[Given records — start]
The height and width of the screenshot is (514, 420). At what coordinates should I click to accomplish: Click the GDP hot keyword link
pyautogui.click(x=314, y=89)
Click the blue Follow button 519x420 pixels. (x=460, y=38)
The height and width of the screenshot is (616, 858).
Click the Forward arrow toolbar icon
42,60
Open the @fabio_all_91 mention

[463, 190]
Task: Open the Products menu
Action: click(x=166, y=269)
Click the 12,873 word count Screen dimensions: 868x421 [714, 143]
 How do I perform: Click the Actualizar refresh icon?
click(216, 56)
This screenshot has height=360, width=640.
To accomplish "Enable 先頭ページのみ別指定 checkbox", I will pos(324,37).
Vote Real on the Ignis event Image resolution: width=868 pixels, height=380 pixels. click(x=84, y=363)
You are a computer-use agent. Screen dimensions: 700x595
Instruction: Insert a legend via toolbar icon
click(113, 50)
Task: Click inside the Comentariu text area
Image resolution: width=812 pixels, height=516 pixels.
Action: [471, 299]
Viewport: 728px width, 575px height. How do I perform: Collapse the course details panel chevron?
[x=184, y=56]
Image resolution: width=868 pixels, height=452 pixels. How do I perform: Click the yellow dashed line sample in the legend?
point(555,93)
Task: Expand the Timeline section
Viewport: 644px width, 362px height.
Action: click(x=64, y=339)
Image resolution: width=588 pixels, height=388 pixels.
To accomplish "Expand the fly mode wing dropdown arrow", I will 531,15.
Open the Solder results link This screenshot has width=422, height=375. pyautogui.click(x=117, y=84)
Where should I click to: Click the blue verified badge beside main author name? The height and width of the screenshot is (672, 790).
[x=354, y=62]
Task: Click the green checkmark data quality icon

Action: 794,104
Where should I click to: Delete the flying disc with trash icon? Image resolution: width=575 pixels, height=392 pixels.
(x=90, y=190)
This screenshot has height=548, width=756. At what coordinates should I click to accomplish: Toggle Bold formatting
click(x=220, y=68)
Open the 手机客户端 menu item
[Given records — finish]
What is being asked: Filter the entries above down to the lines containing the word "Expand".

Response:
Task: Expand the Timeline section
To accomplish "Expand the fly mode wing dropdown arrow", I will 531,15.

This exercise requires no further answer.